REQUIRED TASK – Transcribe the lines of the records below verbatim, starting at the line containing "Click Show less to collapse the author list" and ending at the line containing "will [388, 432].", both included.

(Extracted records)
######

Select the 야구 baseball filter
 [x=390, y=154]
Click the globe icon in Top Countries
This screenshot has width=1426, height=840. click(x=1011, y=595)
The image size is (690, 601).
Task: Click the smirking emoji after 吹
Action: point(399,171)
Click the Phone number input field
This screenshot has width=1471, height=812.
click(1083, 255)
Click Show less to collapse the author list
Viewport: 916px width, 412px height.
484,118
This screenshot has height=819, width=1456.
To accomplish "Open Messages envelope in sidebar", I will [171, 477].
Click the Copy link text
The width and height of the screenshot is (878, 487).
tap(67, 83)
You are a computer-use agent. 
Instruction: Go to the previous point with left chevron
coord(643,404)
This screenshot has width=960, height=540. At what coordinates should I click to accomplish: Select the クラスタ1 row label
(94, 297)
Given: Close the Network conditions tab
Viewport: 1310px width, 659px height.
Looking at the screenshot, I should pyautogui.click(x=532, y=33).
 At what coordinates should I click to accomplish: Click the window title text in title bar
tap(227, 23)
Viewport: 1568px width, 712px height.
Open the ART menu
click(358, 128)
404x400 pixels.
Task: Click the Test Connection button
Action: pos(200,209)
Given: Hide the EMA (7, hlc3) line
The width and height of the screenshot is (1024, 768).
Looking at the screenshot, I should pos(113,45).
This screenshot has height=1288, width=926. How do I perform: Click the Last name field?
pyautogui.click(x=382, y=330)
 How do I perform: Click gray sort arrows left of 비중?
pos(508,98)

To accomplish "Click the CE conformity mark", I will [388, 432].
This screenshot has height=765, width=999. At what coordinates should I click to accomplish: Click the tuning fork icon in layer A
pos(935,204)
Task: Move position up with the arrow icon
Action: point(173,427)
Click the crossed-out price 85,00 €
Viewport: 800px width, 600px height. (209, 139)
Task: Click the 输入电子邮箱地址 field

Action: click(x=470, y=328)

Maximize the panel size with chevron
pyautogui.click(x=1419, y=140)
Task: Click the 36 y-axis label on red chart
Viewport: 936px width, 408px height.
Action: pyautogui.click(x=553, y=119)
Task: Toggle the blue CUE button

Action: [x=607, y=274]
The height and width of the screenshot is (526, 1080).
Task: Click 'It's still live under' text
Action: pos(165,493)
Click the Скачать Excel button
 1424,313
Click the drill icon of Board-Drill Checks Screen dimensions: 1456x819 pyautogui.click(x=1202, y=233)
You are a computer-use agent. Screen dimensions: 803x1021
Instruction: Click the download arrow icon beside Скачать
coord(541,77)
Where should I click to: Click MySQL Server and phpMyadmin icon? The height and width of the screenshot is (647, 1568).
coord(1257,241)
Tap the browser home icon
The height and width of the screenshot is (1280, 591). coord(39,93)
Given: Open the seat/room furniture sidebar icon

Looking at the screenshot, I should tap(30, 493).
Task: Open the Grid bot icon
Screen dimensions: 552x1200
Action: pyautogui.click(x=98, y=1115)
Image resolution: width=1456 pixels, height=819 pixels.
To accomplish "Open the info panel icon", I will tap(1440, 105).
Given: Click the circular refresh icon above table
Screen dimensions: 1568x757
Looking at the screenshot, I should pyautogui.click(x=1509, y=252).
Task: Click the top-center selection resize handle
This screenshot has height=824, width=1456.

######

OUTPUT FOR THIS TASK –
Click Show less to collapse the author list
Viewport: 916px width, 412px height.
484,118
This screenshot has height=819, width=1456.
To accomplish "Open Messages envelope in sidebar", I will [171, 477].
Click the Copy link text
The width and height of the screenshot is (878, 487).
tap(67, 83)
You are a computer-use agent. 
Instruction: Go to the previous point with left chevron
coord(643,404)
This screenshot has width=960, height=540. At what coordinates should I click to accomplish: Select the クラスタ1 row label
(94, 297)
Given: Close the Network conditions tab
Viewport: 1310px width, 659px height.
Looking at the screenshot, I should pyautogui.click(x=532, y=33).
 At what coordinates should I click to accomplish: Click the window title text in title bar
tap(227, 23)
Viewport: 1568px width, 712px height.
Open the ART menu
click(358, 128)
404x400 pixels.
Task: Click the Test Connection button
Action: pos(200,209)
Given: Hide the EMA (7, hlc3) line
The width and height of the screenshot is (1024, 768).
Looking at the screenshot, I should pos(113,45).
This screenshot has height=1288, width=926. How do I perform: Click the Last name field?
pyautogui.click(x=382, y=330)
 How do I perform: Click gray sort arrows left of 비중?
pos(508,98)

To accomplish "Click the CE conformity mark", I will [388, 432].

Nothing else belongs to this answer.